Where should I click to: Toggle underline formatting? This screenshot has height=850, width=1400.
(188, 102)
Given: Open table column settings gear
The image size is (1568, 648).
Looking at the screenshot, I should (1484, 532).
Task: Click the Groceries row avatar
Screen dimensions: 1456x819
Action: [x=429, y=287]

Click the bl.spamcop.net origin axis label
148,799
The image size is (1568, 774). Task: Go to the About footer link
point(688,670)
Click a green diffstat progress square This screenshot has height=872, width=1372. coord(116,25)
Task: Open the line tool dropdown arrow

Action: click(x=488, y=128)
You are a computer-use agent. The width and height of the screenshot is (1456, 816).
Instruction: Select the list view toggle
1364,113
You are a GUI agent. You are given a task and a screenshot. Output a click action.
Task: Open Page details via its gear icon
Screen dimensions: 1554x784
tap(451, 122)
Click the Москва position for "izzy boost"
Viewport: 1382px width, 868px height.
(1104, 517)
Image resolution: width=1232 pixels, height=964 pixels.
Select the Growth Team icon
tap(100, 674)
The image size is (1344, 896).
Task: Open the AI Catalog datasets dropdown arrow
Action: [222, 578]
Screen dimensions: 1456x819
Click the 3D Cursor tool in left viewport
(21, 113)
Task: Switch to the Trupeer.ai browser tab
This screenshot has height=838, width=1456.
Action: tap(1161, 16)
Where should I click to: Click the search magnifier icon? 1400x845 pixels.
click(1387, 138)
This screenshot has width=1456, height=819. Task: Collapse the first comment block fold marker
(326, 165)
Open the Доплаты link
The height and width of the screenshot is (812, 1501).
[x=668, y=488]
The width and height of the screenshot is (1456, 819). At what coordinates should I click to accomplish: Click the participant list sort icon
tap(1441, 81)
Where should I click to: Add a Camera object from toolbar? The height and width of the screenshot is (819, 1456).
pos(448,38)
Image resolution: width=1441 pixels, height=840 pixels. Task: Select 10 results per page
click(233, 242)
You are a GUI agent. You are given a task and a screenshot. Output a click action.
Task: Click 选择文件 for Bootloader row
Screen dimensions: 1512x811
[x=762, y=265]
......
EXERCISE »
Recreate the full listing above precisely.

EXERCISE RESPONSE »
Where should I click to: Toggle underline formatting? This screenshot has height=850, width=1400.
(188, 102)
Given: Open table column settings gear
The image size is (1568, 648).
Looking at the screenshot, I should (1484, 532).
Task: Click the Groceries row avatar
Screen dimensions: 1456x819
Action: [x=429, y=287]

Click the bl.spamcop.net origin axis label
148,799
The image size is (1568, 774). Task: Go to the About footer link
point(688,670)
Click a green diffstat progress square This screenshot has height=872, width=1372. coord(116,25)
Task: Open the line tool dropdown arrow

Action: click(x=488, y=128)
You are a computer-use agent. The width and height of the screenshot is (1456, 816).
Instruction: Select the list view toggle
1364,113
You are a GUI agent. You are given a task and a screenshot. Output a click action.
Task: Open Page details via its gear icon
Screen dimensions: 1554x784
tap(451, 122)
Click the Москва position for "izzy boost"
Viewport: 1382px width, 868px height.
(1104, 517)
Image resolution: width=1232 pixels, height=964 pixels.
Select the Growth Team icon
tap(100, 674)
The image size is (1344, 896).
Task: Open the AI Catalog datasets dropdown arrow
Action: [222, 578]
Screen dimensions: 1456x819
Click the 3D Cursor tool in left viewport
(21, 113)
Task: Switch to the Trupeer.ai browser tab
This screenshot has height=838, width=1456.
Action: tap(1161, 16)
Where should I click to: Click the search magnifier icon? 1400x845 pixels.
click(1387, 138)
This screenshot has width=1456, height=819. Task: Collapse the first comment block fold marker
(326, 165)
Open the Доплаты link
The height and width of the screenshot is (812, 1501).
[x=668, y=488]
The width and height of the screenshot is (1456, 819). At what coordinates should I click to accomplish: Click the participant list sort icon
tap(1441, 81)
Where should I click to: Add a Camera object from toolbar? The height and width of the screenshot is (819, 1456).
pos(448,38)
Image resolution: width=1441 pixels, height=840 pixels. Task: Select 10 results per page
click(233, 242)
You are a GUI agent. You are given a task and a screenshot. Output a click action.
Task: Click 选择文件 for Bootloader row
Screen dimensions: 1512x811
[x=762, y=265]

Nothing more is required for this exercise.